Holding: This field is not used

Real World Impact:
  • Allows states to deny unemployment benefits to people attending daytime classes.
  • Encourages simple time-based rules over costly individual eligibility checks.
  • May leave some students who can work without benefits.
Topics: unemployment benefits, daytime vs night classes, state welfare rules, equal treatment

Summary

Background

A state agency denied unemployment benefits to a woman who attended daytime classes. Idaho’s law said a person is not unemployed while attending school but expressly excluded “night school.” The Idaho Supreme Court held that denying benefits to someone in daytime classes—even if those classes did not prevent her from working—violated the Constitution’s promise of equal treatment, and ordered benefits paid. The State asked this Court to review that ruling.

Reasoning

The key question was whether the time-based rule unconstitutionally discriminated against people who attend daytime classes. The Court said no and reversed. It relied on the long-standing rule that courts defer to legislative choices in economic and welfare regulations so long as the classification has a reasonable basis. The Court found it rational to assume daytime jobs are more available than night jobs, that daytime schooling is more likely to limit job prospects, and that a bright-line time rule is an efficient way to conserve limited benefit funds.
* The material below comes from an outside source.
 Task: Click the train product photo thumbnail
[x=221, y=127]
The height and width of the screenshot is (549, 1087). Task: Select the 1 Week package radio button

Because the classification was rational even if imperfect, the statute stood.

Real world impact

States may continue to use clear, time-based rules to decide unemployment eligibility, reducing costly individual investigations. That makes it easier for states to prioritize limited funds but may leave some daytime students who could work without benefits. The decision emphasizes legislative flexibility in drawing broad categories for welfare programs.

Dissents or concurrances

Justice Blackmun suggested early-morning classes might reasonably be treated like night school. Justices Brennan and Stevens raised concerns about whether the Court should have taken the case and noted issues about mootness and fair process.